Ask Slashdot: What To Do With Misdirected Email?
An anonymous reader writes "My Gmail account is of the form (first initial).(middle initial).(common last name)@gmail.com. I routinely receive emails clearly intended for someone else. These range from newsletters to personal and business emails. I've received email with various people's addresses, phone numbers and even financial information. A few years ago I started saving the more interesting ones, and now have an archive of hundreds of emails directed at no less than eight distinct individuals. I used to try replying to the personal ones with a form response, but it didn't seem to help. To make matters worse, I frequently find I can't use my email to create a new account at various sites because it's already been registered. Does anyone else have this problem? Is there any good way to handle this?"
Just ignore them, or block the sender.
To make matters worse, I frequently find I can't use my email to create a new account at various sites because it's already been registered.
In that case, use an e-mail based password reset, set a new password, and done, as far as having registered for the site, or contact the site's support.
This. Domains are cheap, and hosting/forwarding is cheap. Plus you get some level of personalization.
Also easier to remember. bobsmith@bobsmith.com is catchy while bobsmith@gmail.com is generic and easily forgotten.
Well, I have a solution to your "email has already been registered" issue. Gmail will treat yourname+blah@gmail.com as the same address as yourname@gmail.com, both will go into the yourname@gmail.com account. Give the site an email address with a plus sign postfix like that and it should detect it as a new unique address. Some sites don't allow the plus symbol in email addresses (even though it's a valid character), so mileage may vary.
_ _ _ _ _ _ _
### Problem:
Can you retype the misdirected-email thread word for word, starting at "Well, I have" and stopping after "mileage may vary."?

### Data:
_ _ _ _ _ _ _
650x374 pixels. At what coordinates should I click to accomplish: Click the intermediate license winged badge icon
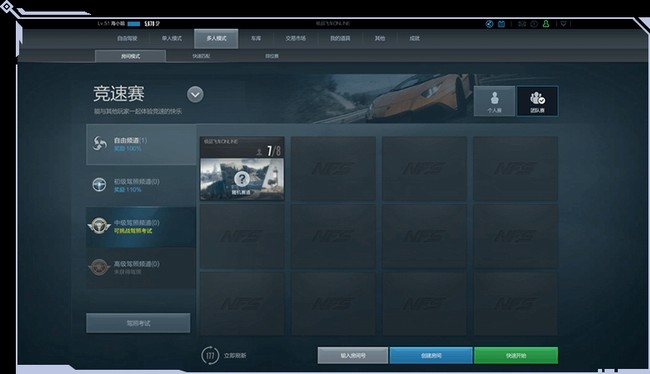[x=99, y=226]
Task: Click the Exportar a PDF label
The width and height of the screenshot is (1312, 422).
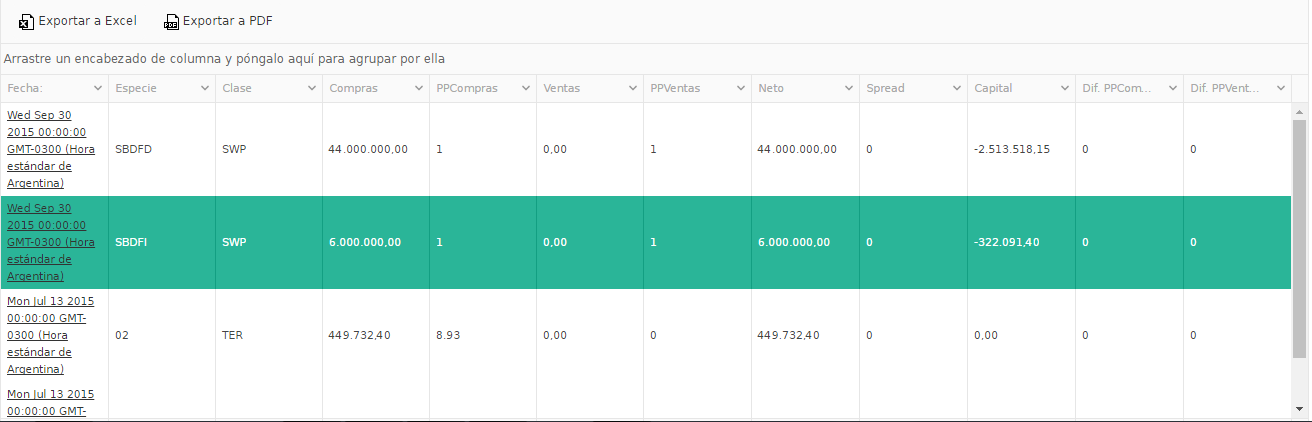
_ _ _ _ _ _ _
### Exercise result:
Well, I have a solution to your "email has already been registered" issue. Gmail will treat yourname+blah@gmail.com as the same address as yourname@gmail.com, both will go into the yourname@gmail.com account. Give the site an email address with a plus sign postfix like that and it should detect it as a new unique address. Some sites don't allow the plus symbol in email addresses (even though it's a valid character), so mileage may vary.